Endogamous Pedigree Reconstruction Using Identity By Decent


Kelly Finke and Michael Kourakos, advised by Sara Mathieson

As DNA sequencing decreases in cost and increases in popularity, more
and more genetic information for individuals and families becomes
accessible; still, however, it is often impossible to obtain genetic
information for an entire family tree, especially if the tree extends
many generations back in time. Since it is often useful for biologists
to examine large, complete pedigrees -- such as when studying disease
inheritance -- a number of algorithms have been created to fill these
gaps by reconstructing ancestral genotypes using estimates of the
sources of known, sequenced descendants’ genotypes. But many of these
algorithms fail when working with complicated pedigrees, such as
pedigrees that involve inbreeding, cross-generational marriages, or
remarriage. When working with endogamous pedigrees -- pedigrees marked
by a close sharing of DNA due to the practice of marrying within the
same ethnic, cultural, social, religious or tribal group -- all of these
complications are common. Our endogamous pedigree reconstruction
algorithm, therefore, is designed to take these factors into account,
allowing users to work both with typical pedigrees and more complex,
endogamous pedigrees. This algorithm allows biologists to better gain
insights from these genetically unique populations which can inform many
studies of rare traits and diseases that are disproportionately
expressed in endogamous populations. Our motivation for this project
comes from our collaboration with UPenn biologists Maja Búcan and Rachel
Kember, who are studying inheritance patterns of bipolar disorder within
an Old Order Amish pedigree. 

Our method centers around segments of DNA that are identical by descent
(IBD segments): identical areas in DNA sequences shared by multiple
individuals due to descent from a common ancestor.
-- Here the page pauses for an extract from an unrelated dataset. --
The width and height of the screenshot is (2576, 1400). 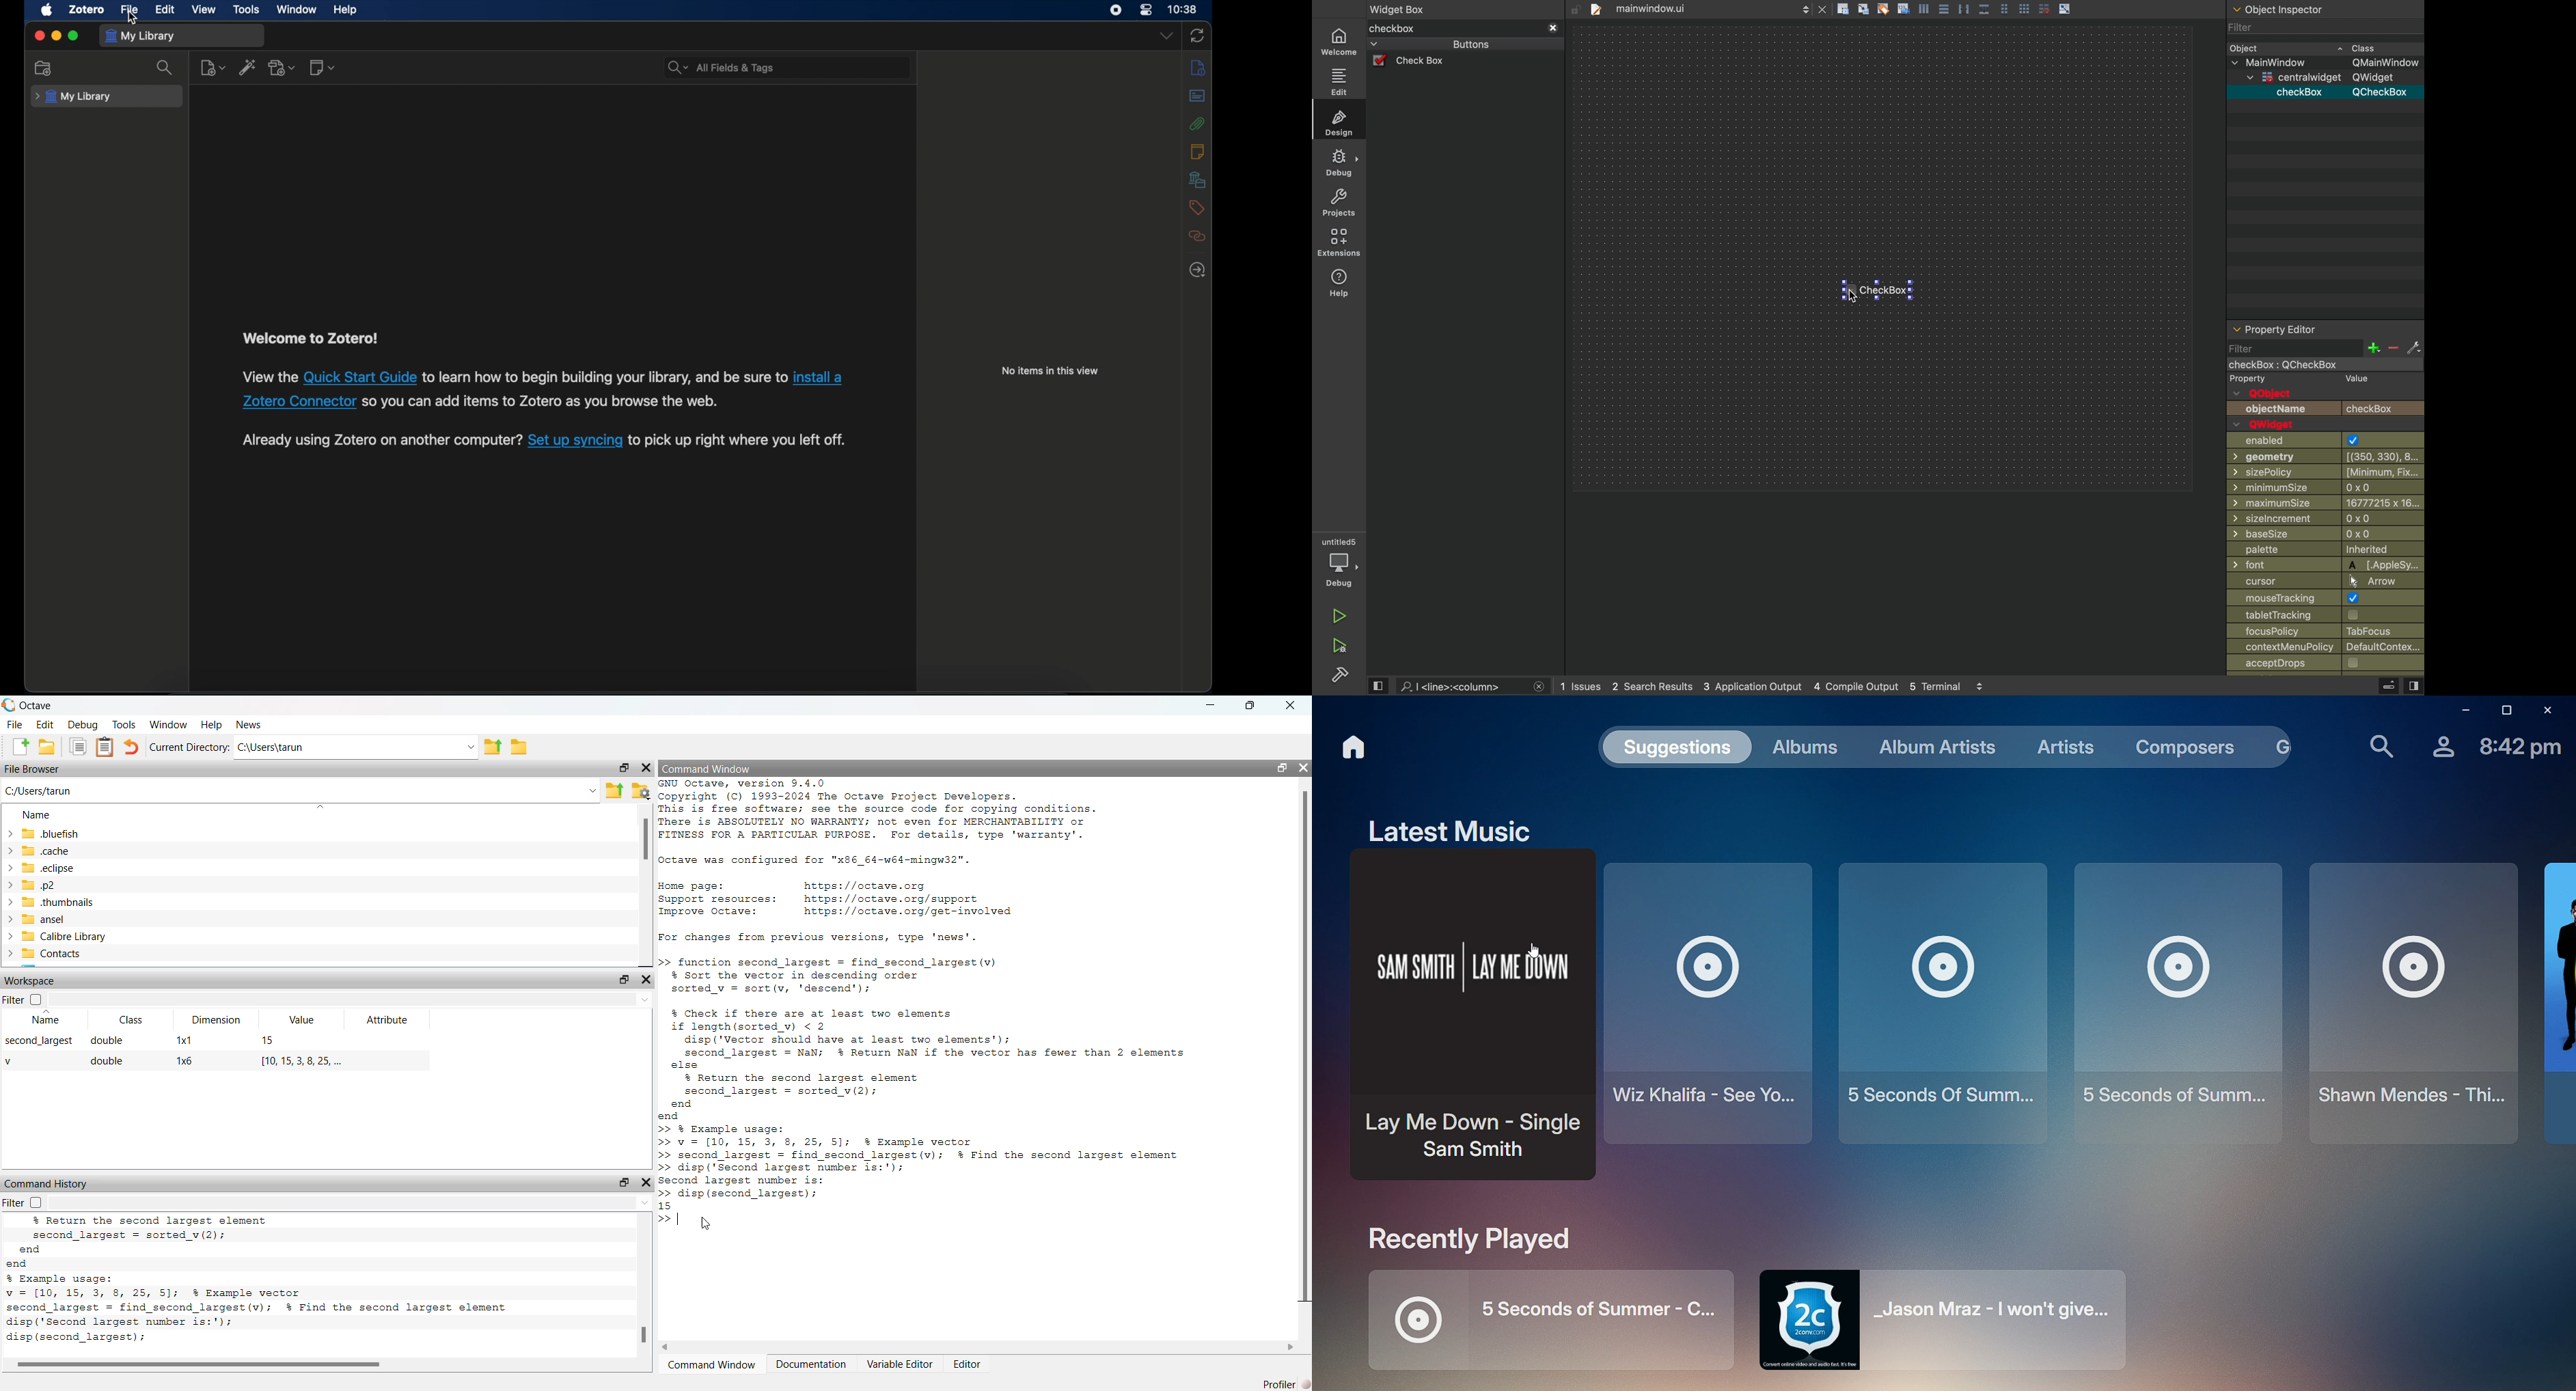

When we can find a
common ancestor of all individuals known to share an IBD segment, we can
estimate the likelihood that that ancestor is the source of the IBD
segment, meaning that that segment of DNA must be present in the
ancestor and all of the descendents on the path from the ancestor to the
individuals known to contain the IBD segment. Due to the complications
in our pedigree, our algorithm often has to keep track of many existing
common ancestors and various potential paths down which the IBD segment
could have been passed. Using information based on the specifics of the
family structure and the number of meioses separating each possible
ancestor from all the descendents on various possible paths, we can
probabilistically determine the most likely ancestor “source” and
descendance path. We can tune these probabilities by detecting conflicts
between overlapping IBD segments, and eventually converge on the most
probable sequences for all ancestors in the complete pedigree.